THE RICHNESS OF Patel’s work comes from its awareness of its intertextuality, the links he forges with his writing as well as those of others, bolstered by his hawk-eyed observation skills. Behind two of his best-known paintings, Peacock at Nariman Point (1999) and Embrace (2016), lie two rather quotidian events, both reported in newspapers. While drawing our attention to the quaint backstory of these compositions, Hoskote invites us to probe deeper, to imagine and speculate the mystery behind the “man clutching at a peacock as if it were his soul leaping out of his body.”

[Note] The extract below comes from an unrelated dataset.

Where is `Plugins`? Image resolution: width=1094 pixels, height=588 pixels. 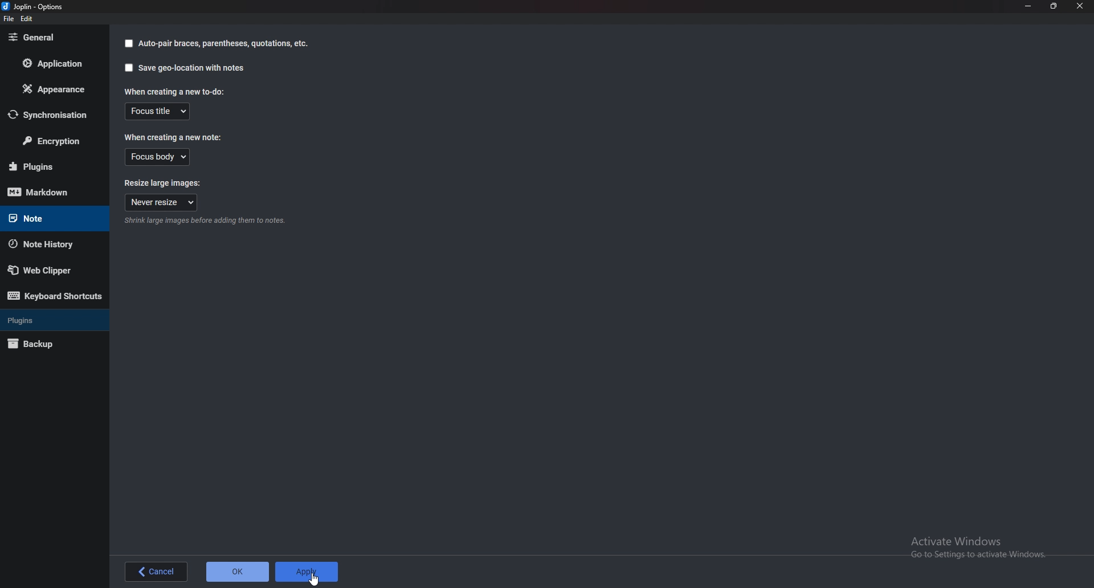 Plugins is located at coordinates (53, 320).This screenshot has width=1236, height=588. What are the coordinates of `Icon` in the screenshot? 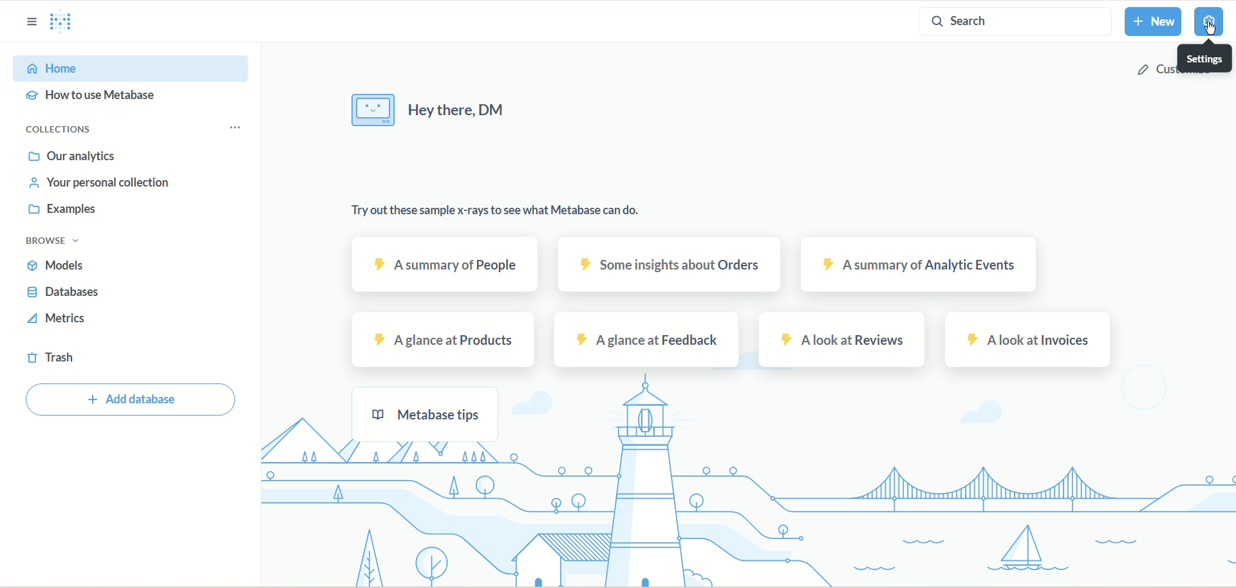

Like all great art, Patel’s work assumes form and meaning through the eye of the beholder, who may or may not be aware of any subtexts. In his Daphne and Eklavya series, both from 2006, Patel uses terracotta, bronze, and fibreglass to bring to life stories from myths and epics. These sculptures of bodies morphing into vegetation or being disfigured are, on the one hand, what they starkly present to the eye: intimations of violence and suffering. On the other hand, these moments of transformation open deeper philosophical inquiries when read with Patel’s oeuvre as a poet.
In the poem ‘Squirrels in Washington’ (1991), for instance, Patel revisits Daphne as a marvel, a being on the interstices of life forms: “Passing/ From woman to foliage did she for a moment/ Sense all vegetable sap as current/ Of her own bloodstream, the green/ Flooding into the red?”
He brings the same rigour of inquiry into his Looking Into a Well and Cloud series, as he grapples with representing water or capturing the evanescent flight path of clouds.
Patel’s forever questing spirit, his ability to live with “uncertainties, mysteries, doubts, without any irritable reaching after fact and reason” (to borrow from poet John Keats), not only accords to him a unique vantage point in Indian art, but also a complexity of insight that helps make sense of our complicated times.